Search code examples
azure-data-factory

How to modify subcolumn names in a nested array in Azure Data Factory


In Azure Data Factory, I tried to modify a JSON source's attribute names, where those attributes(subcolumns) are in a nested array.

Source JSON:

[
    {
        "brand": "Toyota",
        "models": [
            { "name": "Corolla", "year": 2020 },
            { "name": "Yaris", "year": 2021}
        ]
    },
    {
        "brand": "BMW",
        "models": [
            { "name": "X5", "year": 2020 },
            { "name": "X6", "year": 2023 }
        ]
    }
]

Expected result:

[
    {
        "carBrand": "Toyota",
        "models": [
            { "modelName": "Corolla", "marketingYear": 2020 },
            { "modelName": "Yaris", "marketingYear": 2021 }
        ]
    },
    {
        "carBrand": "BMW",
        "models": [
            { "modelName": "X5", "marketingYear": 2020 },
            { "modelName": "X6", "marketingYear": 2023 }
        ]
    }
]

From pipeline / dataflow, I used Derived Columns: models = @(modelName=models.name, marketingYear=models.year)

It did create 'modelName' and 'marketingYear', whereas both became array format and collected all items result into one which is not what I need.

{"brand":"Toyota","models":{"modelName":["Corolla","Yaris"],"marketingYear":[2020,2021]}}
{"brand":"BMW","models":{"modelName":["X5","X6"],"marketingYear":[2020,2023]}}

Do you have any suggestion?

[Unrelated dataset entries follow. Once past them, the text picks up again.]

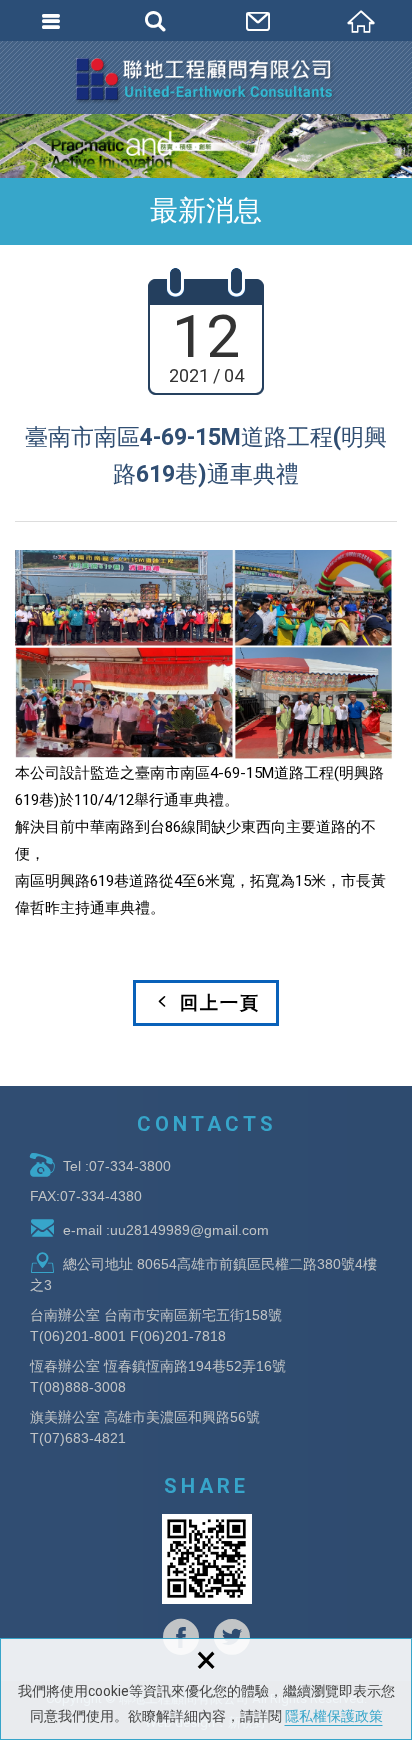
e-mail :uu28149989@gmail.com (166, 1230)
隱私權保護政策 (334, 1716)
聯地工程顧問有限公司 (206, 79)
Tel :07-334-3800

Thanks!


Solution

    • In order to rename the columns in the complex array data, you can flatten the data and rename and then aggregate the data. Below is the approach

    • Take the flatten activity and Unroll by models[] value. While mapping the input and output columns , rename the column as required. Check the below screenshot.

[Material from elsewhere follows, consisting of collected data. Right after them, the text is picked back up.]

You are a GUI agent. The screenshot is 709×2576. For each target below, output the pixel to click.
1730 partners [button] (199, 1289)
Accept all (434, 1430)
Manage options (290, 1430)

    enter image description here

    • Then take the Aggregate transformation to aggregate the data back to original Json form.
    group by: carBrand
    Aggregates: model=collect(@(modelName=modelName, marketingYear=marketingYear))
    

    enter image description here

    Output

    {"carBrand":"BMW","models":[{"modelName":"X5","marketingYear":2020},{"modelName":"X6","marketingYear":2023}]}
    {"carBrand":"Toyota","models":[{"modelName":"Corolla","marketingYear":2020},{"modelName":"Yaris","marketingYear":2021}]}